Title: | QSAR Modeling with Multiple Algorithms: MLR, PLS, and Random Forest |
Version: | 1.0.0 |
Description: | Quantitative Structure-Activity Relationship (QSAR) modeling is a valuable tool in computational chemistry and drug design, where it aims to predict the activity or property of chemical compounds based on their molecular structure. In this vignette, we present the 'rQSAR' package, which provides functions for variable selection and QSAR modeling using Multiple Linear Regression (MLR), Partial Least Squares (PLS), and Random Forest algorithms. |
License: | MIT + file LICENSE |
Encoding: | UTF-8 |
RoxygenNote: | 7.2.3 |
Depends: | R (≥ 3.6.0), dplyr, corrplot, tibble, gridExtra |
Imports: | utils, rcdk (≥ 3.8.1), ggplot2, caret, pls,randomForest, leaps, stats |
VignetteBuilder: | knitr |
NeedsCompilation: | no |
Packaged: | 2024-04-02 08:26:12 UTC; USER |
Author: | Oche Ambrose George
|
Maintainer: | Oche Ambrose George <ocheab1@gmail.com> |
Repository: | CRAN |
Date/Publication: | 2024-04-02 13:22:04 UTC |
Suggests: | rmarkdown,knitr |
Build QSAR models with k-fold cross-validation
Description
This function builds QSAR (Quantitative Structure-Activity Relationship) models using multiple algorithms such as Multiple Linear Regression (MLR), Partial Least Squares (PLS), and Random Forest with k-fold cross-validation.
Usage
build_qsar_models(data_file, k = 5)
Arguments
data_file |
The file path of the dataset. |
k |
The number of folds for cross-validation (default is 5). |
Value
A list containing MLR, PLS, and Random Forest models with their predictions, actuals, and formulas.

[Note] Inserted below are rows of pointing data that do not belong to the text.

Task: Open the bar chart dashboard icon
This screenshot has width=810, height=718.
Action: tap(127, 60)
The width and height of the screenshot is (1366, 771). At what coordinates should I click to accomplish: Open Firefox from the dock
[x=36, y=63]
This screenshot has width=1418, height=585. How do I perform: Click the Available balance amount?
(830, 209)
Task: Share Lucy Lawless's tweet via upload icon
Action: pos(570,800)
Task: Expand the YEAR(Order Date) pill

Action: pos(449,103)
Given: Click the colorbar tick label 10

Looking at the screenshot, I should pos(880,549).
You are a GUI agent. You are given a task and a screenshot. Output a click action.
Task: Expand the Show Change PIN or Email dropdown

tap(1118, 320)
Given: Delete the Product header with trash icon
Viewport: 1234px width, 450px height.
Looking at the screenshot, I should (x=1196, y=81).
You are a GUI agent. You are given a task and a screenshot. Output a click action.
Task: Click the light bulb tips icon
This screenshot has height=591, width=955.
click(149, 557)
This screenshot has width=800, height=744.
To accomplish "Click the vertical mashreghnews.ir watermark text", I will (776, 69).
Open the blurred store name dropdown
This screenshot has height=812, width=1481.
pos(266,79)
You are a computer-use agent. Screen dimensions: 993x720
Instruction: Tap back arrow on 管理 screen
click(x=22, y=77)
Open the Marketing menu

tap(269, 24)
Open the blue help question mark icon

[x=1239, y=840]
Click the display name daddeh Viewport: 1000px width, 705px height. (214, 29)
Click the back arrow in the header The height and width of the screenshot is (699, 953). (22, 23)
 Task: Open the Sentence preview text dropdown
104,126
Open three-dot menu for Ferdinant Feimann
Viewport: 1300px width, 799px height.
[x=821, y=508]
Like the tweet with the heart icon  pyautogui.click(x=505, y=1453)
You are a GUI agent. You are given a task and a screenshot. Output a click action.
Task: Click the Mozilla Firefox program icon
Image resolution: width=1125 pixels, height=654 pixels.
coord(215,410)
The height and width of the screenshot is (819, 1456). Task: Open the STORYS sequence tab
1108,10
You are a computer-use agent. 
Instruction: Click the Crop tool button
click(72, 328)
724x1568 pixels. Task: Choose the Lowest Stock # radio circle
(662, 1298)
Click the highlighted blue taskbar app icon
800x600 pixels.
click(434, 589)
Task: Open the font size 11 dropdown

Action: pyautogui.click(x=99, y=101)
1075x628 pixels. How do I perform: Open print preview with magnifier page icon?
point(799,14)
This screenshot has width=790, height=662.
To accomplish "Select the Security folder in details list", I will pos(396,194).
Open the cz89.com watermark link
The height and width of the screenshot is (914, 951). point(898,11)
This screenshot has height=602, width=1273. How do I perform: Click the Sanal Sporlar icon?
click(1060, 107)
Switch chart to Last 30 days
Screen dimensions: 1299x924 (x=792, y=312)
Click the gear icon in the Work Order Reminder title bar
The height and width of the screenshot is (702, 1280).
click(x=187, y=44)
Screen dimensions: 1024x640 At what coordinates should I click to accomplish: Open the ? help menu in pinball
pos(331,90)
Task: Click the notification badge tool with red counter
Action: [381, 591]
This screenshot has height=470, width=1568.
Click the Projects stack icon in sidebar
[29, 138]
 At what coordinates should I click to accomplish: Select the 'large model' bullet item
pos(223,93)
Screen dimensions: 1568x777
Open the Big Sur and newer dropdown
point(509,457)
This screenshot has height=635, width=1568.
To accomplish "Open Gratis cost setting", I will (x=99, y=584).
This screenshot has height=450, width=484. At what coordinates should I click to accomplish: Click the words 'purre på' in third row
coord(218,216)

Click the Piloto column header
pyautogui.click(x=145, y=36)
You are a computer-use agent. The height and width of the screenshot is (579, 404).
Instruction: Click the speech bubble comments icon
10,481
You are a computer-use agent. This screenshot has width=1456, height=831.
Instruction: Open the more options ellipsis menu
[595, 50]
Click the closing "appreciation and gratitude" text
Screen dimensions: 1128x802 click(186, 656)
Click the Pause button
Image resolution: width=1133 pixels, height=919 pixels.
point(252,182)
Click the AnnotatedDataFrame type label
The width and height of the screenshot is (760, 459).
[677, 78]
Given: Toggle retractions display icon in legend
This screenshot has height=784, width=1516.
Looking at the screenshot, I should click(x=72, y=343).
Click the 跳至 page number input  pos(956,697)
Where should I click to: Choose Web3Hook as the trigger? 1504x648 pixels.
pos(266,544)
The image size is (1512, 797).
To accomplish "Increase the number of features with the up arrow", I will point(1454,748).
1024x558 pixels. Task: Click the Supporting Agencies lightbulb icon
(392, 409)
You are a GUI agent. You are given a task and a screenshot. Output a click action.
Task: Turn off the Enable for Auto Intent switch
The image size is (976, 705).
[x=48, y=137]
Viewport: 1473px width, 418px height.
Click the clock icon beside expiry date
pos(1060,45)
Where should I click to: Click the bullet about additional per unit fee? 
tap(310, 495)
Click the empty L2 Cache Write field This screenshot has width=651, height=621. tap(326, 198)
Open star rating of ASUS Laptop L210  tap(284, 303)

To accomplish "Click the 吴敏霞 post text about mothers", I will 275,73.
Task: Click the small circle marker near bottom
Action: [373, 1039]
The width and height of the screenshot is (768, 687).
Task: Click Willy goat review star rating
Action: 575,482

Create correlation plots for QSAR models
Description
This function creates correlation plots for QSAR models, showing the relationship between predicted and actual values with a correlation coefficient.
Usage
correlation_plots(model_results)
Arguments
model_results |
A list containing QSAR model results. |
Value
A list of correlation plots for each QSAR model.
Generate Molecular Descriptors from SDF File
Description
This function reads an SDF (Structure Data File) containing molecular structures and calculates molecular descriptors for each molecule.
Usage
generate_descriptors_from_sdf(sdf_file)
Arguments
sdf_file |
Path to the SDF file. |
Value
A matrix containing molecular descriptors for each molecule in the SDF file.
Perform variable selection using regression subsets
Description
This function performs variable selection using regression subsets method.
Usage
perform_variable_selection(file_path, outcome_col, des_sel_meth = "exhaustive")
Arguments
file_path |
The file path of the dataset. |
outcome_col |
The name of the outcome column. |
des_sel_meth |
The method for variable selection (default is "exhaustive"). |
Value
A data frame containing the selected variables and the outcome.
Function to create residual plots with model type labels
Description
Function to create residual plots with model type labels
Usage
residual_plots(model_results)
Arguments
model_results |
A list containing model results |
Value
A list of ggplot objects representing residual plots